# The task:
Each entry must be output exactly as it appears.

[Collected data]
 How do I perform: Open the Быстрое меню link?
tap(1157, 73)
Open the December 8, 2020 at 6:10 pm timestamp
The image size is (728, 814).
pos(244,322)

# Solution to the problem:
 How do I perform: Open the Быстрое меню link?
tap(1157, 73)
Open the December 8, 2020 at 6:10 pm timestamp
The image size is (728, 814).
pos(244,322)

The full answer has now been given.